▸ **TO DO**
Figure out how many lines of the listing include the string "Switch"; the reply is only that number.

▸ **RECORDS FOR THIS TASK**
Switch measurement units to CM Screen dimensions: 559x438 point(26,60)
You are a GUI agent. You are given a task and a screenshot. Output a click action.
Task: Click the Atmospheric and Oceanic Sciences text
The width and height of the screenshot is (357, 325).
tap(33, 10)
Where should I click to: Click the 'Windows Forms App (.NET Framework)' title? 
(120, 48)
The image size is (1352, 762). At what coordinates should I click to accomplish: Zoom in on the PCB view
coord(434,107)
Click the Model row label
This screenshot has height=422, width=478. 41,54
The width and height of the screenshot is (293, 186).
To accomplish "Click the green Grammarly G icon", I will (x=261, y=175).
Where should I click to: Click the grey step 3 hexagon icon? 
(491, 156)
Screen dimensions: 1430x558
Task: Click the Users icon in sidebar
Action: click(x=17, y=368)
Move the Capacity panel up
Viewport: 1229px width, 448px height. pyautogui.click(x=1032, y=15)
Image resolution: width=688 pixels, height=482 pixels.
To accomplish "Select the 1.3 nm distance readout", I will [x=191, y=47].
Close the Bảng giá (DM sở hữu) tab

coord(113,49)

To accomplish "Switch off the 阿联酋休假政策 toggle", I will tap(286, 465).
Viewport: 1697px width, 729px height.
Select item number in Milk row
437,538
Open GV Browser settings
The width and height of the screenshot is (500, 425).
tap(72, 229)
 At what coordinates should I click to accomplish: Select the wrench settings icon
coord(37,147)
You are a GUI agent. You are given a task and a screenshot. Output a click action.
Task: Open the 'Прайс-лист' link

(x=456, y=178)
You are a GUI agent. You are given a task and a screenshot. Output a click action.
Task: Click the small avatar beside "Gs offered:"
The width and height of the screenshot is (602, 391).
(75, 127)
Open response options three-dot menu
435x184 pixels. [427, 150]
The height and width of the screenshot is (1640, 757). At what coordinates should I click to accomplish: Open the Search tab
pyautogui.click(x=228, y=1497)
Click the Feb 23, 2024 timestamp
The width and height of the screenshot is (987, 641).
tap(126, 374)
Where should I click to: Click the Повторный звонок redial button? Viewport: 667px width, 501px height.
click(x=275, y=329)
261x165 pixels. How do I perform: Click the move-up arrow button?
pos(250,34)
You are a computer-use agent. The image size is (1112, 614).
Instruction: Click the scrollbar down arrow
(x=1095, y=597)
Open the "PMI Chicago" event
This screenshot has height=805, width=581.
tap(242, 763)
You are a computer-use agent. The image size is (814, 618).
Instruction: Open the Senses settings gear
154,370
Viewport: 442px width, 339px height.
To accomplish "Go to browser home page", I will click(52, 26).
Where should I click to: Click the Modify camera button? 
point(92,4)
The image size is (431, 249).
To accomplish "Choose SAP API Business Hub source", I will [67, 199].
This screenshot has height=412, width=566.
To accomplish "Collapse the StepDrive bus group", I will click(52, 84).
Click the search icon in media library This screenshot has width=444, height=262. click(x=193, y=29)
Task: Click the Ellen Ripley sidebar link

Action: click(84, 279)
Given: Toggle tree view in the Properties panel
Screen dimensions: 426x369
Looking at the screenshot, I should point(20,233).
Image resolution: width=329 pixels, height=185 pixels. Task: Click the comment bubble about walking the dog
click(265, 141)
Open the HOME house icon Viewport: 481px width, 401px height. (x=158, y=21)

▸ **EXERCISE RESULT**
2